Born in Oregon in 1959, Jeanne spent the first few years of her life traveling around the United States with her family. Her father worked for the then-budding IBM computer company, which accounted for their nomadic lifestyle. Eventually, when Jeanne was about four, the family settled in Woodstock, New York, a rural town that would later become famous for the 1969 hippie music festival that took place there. Jeanne, being but ten years old, wasn’t old enough to attend the festival. But in the years that followed she would become a child of the hippie movement, experimenting freely with drugs and sex, and rebelling against her conservative parents in ways that shocked and angered them.
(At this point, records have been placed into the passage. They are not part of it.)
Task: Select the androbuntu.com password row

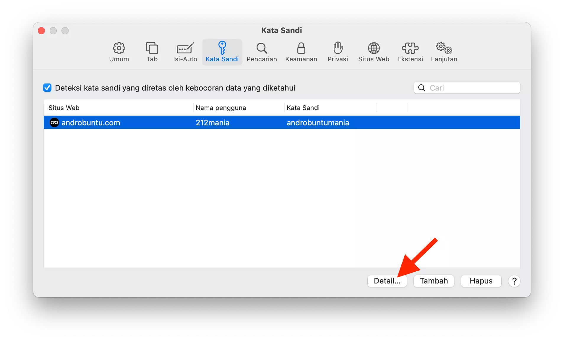Action: 207,122
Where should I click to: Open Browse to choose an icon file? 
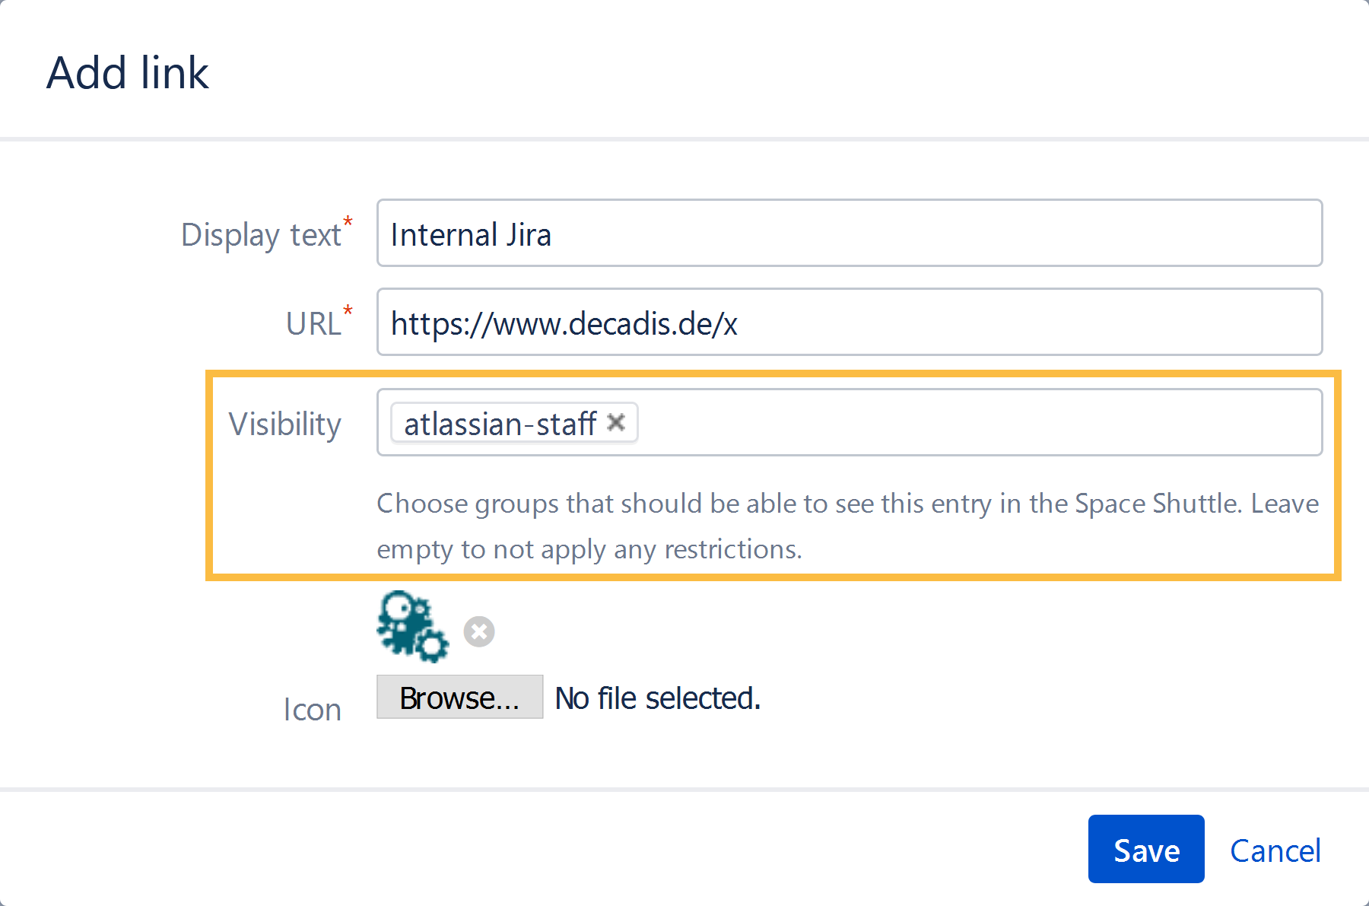[459, 697]
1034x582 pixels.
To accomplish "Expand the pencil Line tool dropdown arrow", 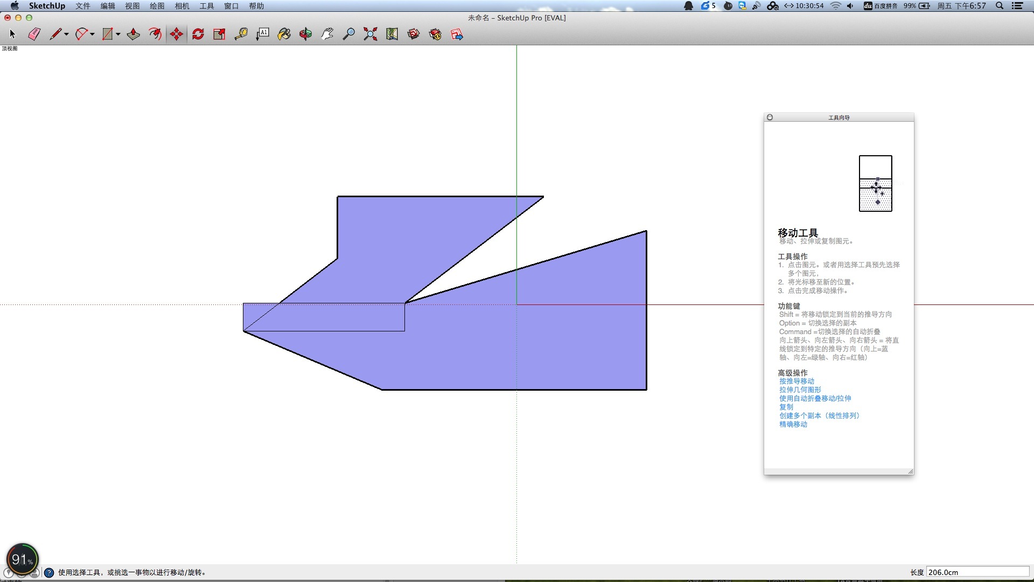I will (66, 34).
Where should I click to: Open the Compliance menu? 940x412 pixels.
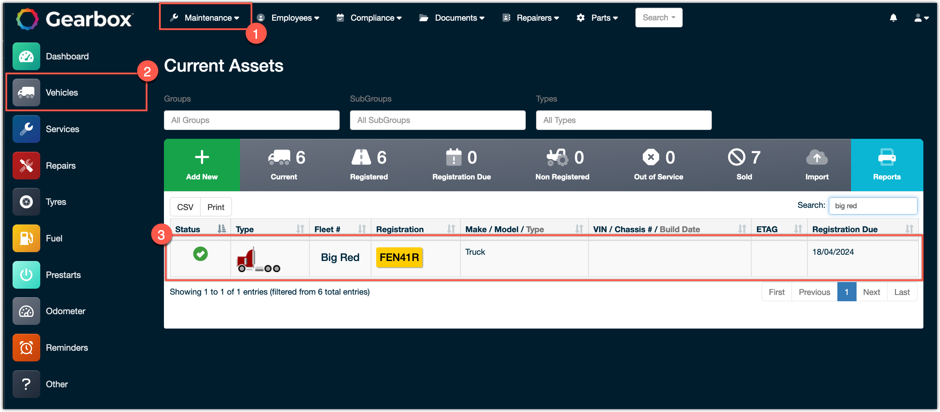pyautogui.click(x=373, y=17)
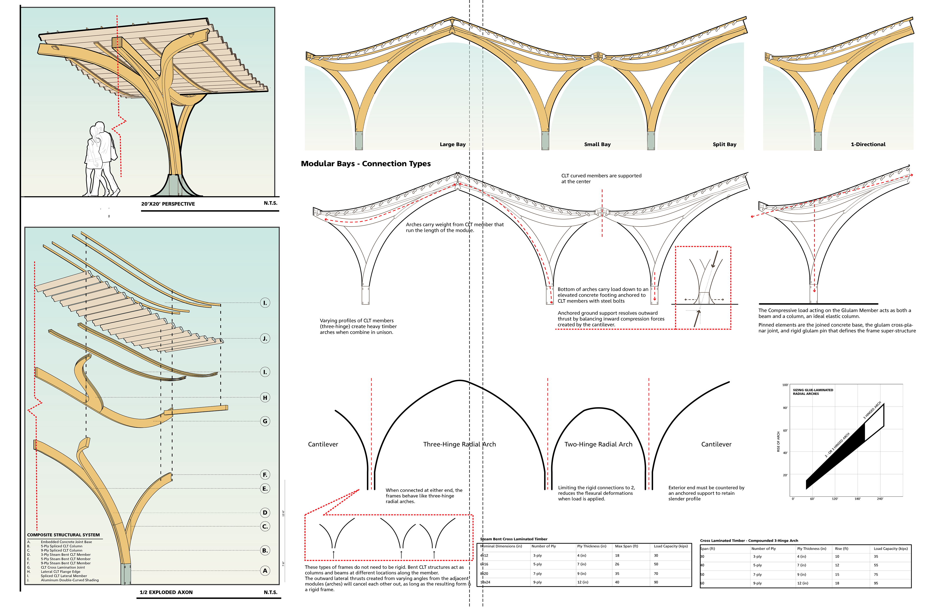Select the circled E callout marker
Screen dimensions: 939x608
pyautogui.click(x=265, y=488)
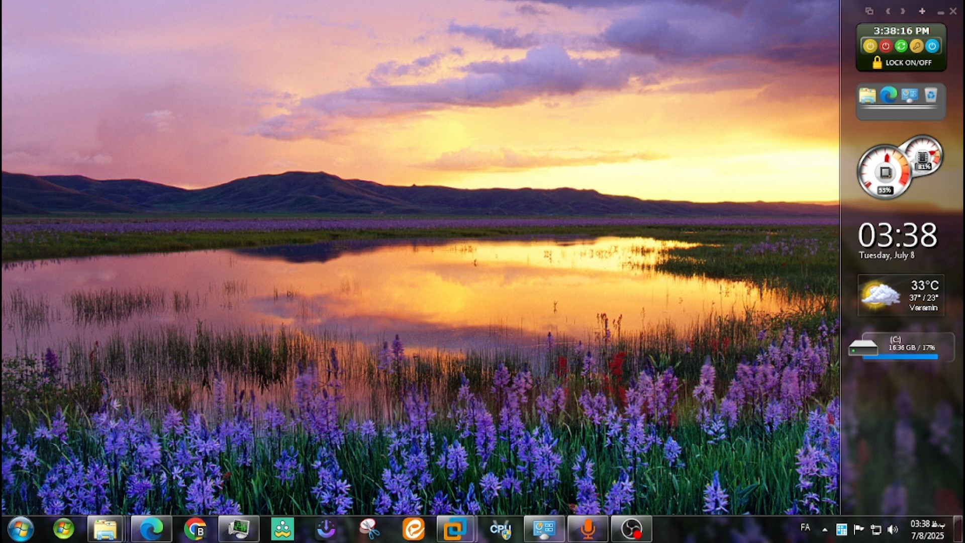Launch Snipping Tool from the taskbar

coord(369,529)
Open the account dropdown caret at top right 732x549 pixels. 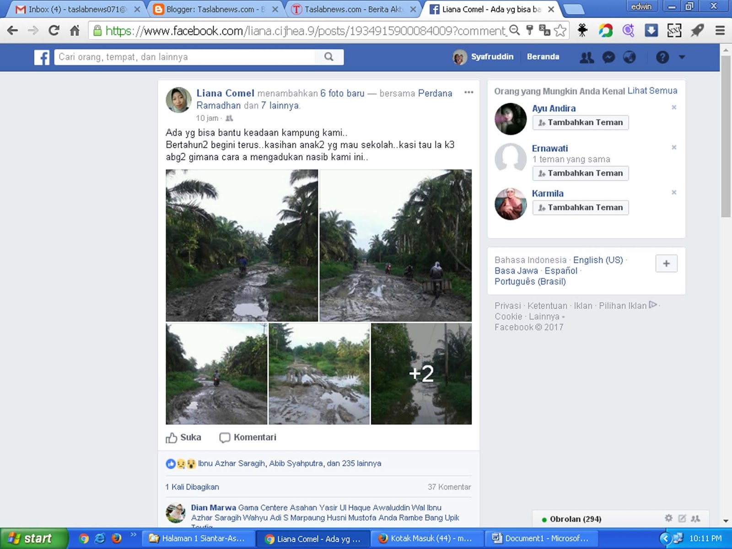[682, 57]
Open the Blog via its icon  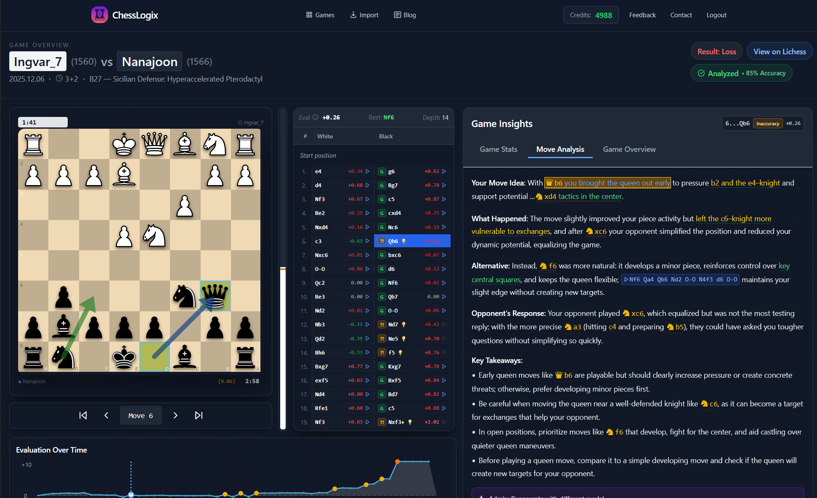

Her mother and father were both from the same small town in Vermont. They were, by birth, country folk. Speaking with slight redneck accents, they raised their children harshly; Richard would often bring out his belt when the kids misbehaved, while Caroline was a silent alcoholic. The four children, of which Jeanne was the second-born, were hardened by their parents child-rearing methods. They turned against one another—it was each child for himself.
Woodstock, meanwhile, was bursting with the youthful hippie movement. It was a town full of long-haired youths, listening to rock and roll, taking psychedelic drugs, and professing a love for freedom and individuality that contrasted sharply with their parents’ generation. Jeanne often clashed with her elders; she was banned from a girlfriend’s house after she lashed out at the father for being a racist, and she tested her own father’s racism when she tried to go to the prom with a young black man from school.
Jeanne hated growing up in “the sticks,” full of close-minded rednecks as it was, and as she spent high school being unmercifully punished by her wrathful father for her rebellious behavior, she knew she would eventually have to get out of that town.